Melilla



No fue fácil digerir todos los territorios conquistados a partir de 1212: Andalucía, Murcia, el sur de Extremadura. A finales del siglo XV, el arreón final: Castilla conquistó el último reino musulmán. ¿Y ahora qué?, se preguntaron los reyes. Todavía se conservaba el recuerdo de los benimerines, que pretendieron restaurar el imperio almohade y que fueron derrotados con dificultad en la batalla del Salado. Cisneros propuso ocupar algunas plazas norteafricanas para prevenir futuras invasiones. En 1497, Pedro de Estopiñán tomaba Melilla. Siguieron otras conquistas: Orán, Mazalquivir, Bona, Bizerta, Trípoli.

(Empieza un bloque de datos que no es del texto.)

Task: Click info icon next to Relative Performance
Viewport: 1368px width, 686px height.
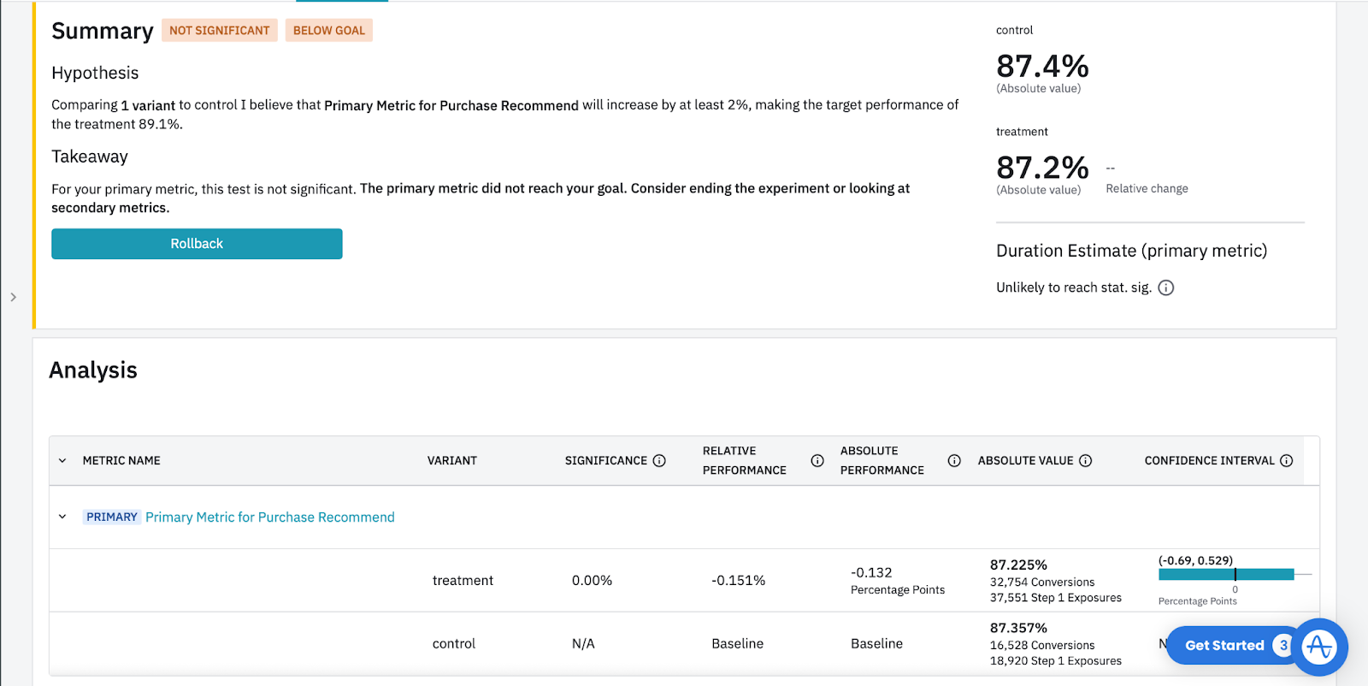Action: 817,460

En el siglo XVII, los ceutíes prefirieron continuar en España después de la secesión portuguesa. Para entonces, los españoles sólo conservaban algunos enclaves desde los que se hostigaba a los piratas berberiscos. A finales del siglo XVIII, Carlos IV, dechado de rey, entregó vergonzosamente Orán, la última plaza española situada en la actual Argelia. Para entonces, los alauíes habían conquistado lo que nosotros llamamos Marruecos y ellos, demasiado optimistas (o voluntaristas), Magreb.

España sigue reteniendo en África del Norte la isla Perejil, Ceuta, el Peñón de Alhucemas, el Peñón de Vélez de la Gomera, las Chafarinas, Melilla, reliquias de ese imperio norteafricano soñado por Cisneros y que nunca fue.  

En la época democrática, y dado el escaso apoyo electoral que recibía el PSOE, se inició una política de nacionalización masiva de marroquíes. El inefable delegado Céspedes destacó en tan ardua labor. Ni por esas consiguieron los socialistas ganar las elecciones, pero sí que comenzara a cambiar la demografía de ambas ciudades: la mayoría de los recién nacidos son musulmanes. Marruecos espera tranquila que caigan como una fruta madura. 

Estopiñán, manco

Los vándalos muestran su trofeo en Rabat

Los impacientes panmarroquíes pretenden acelerar la enosis. Hace unos meses, militantes del Comité de Liberación de Ceuta y Melilla arrancaron el brazo de Pedro de Estopiñán, el conquistador de Melilla, y lo llevaron como un trofeo a Rabat. El pusilánime presidente español, Mariano Rajoy, no protestó, no dijo nada, se hizo el tonto: la diplomacia de la gelatina. O de la vaselina.